Reproduce word for word the lines of the rows starting at the line that contains "Where should I" and stopping after the line that contains "[x=184, y=233]". Leave out the pictures.

▸ Data to use:
====

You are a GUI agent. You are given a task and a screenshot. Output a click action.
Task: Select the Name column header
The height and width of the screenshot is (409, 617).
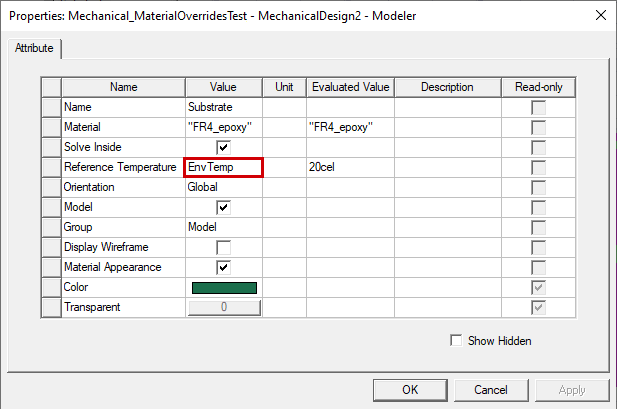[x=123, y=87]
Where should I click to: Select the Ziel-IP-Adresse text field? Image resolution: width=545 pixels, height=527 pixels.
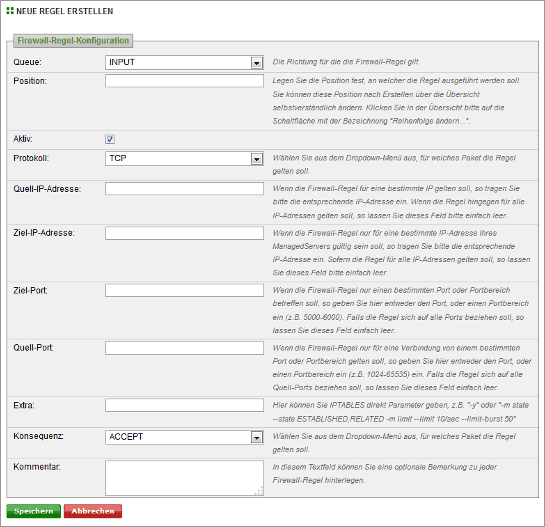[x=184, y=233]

====

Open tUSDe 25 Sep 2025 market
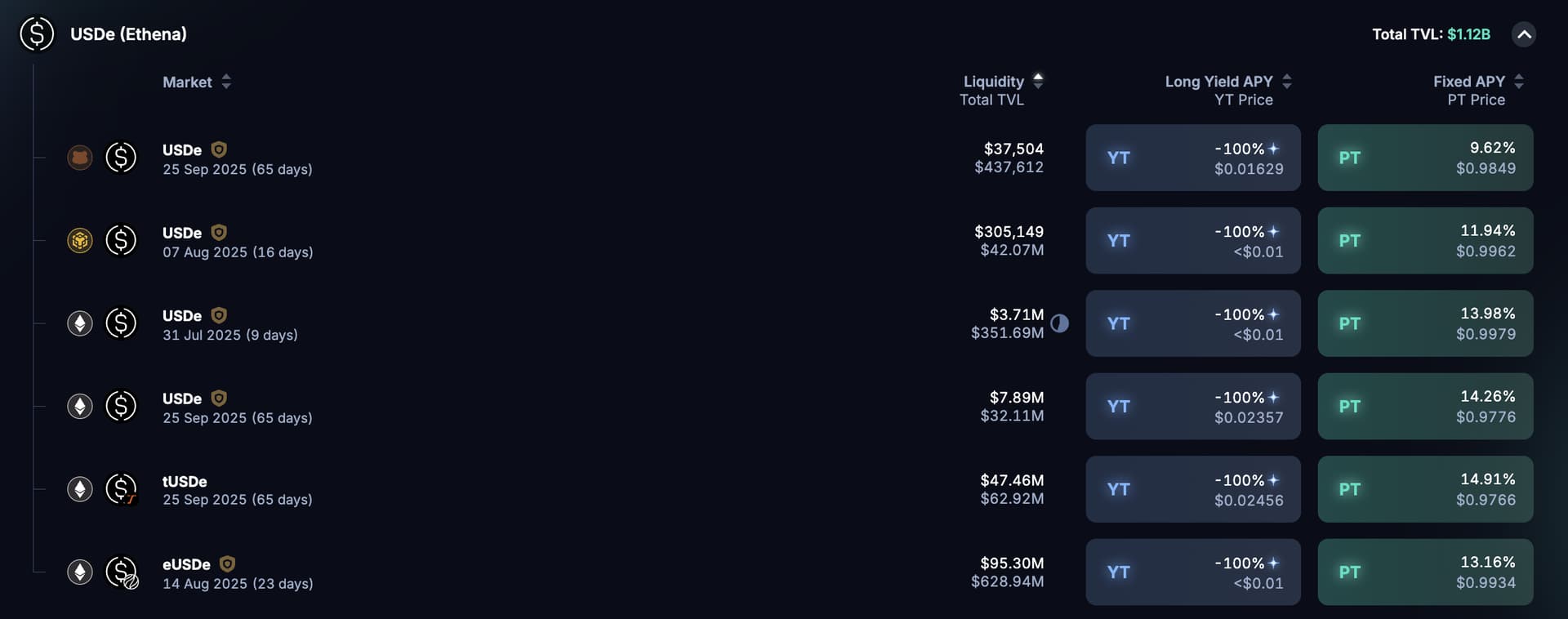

====

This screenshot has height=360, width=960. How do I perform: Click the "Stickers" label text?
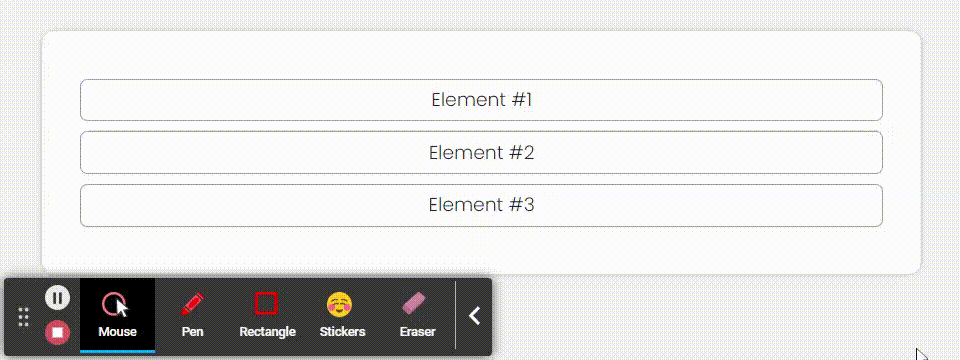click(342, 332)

====

▸ Response to this exercise:
Where should I click to: Select the Ziel-IP-Adresse text field? Image resolution: width=545 pixels, height=527 pixels.
[x=184, y=233]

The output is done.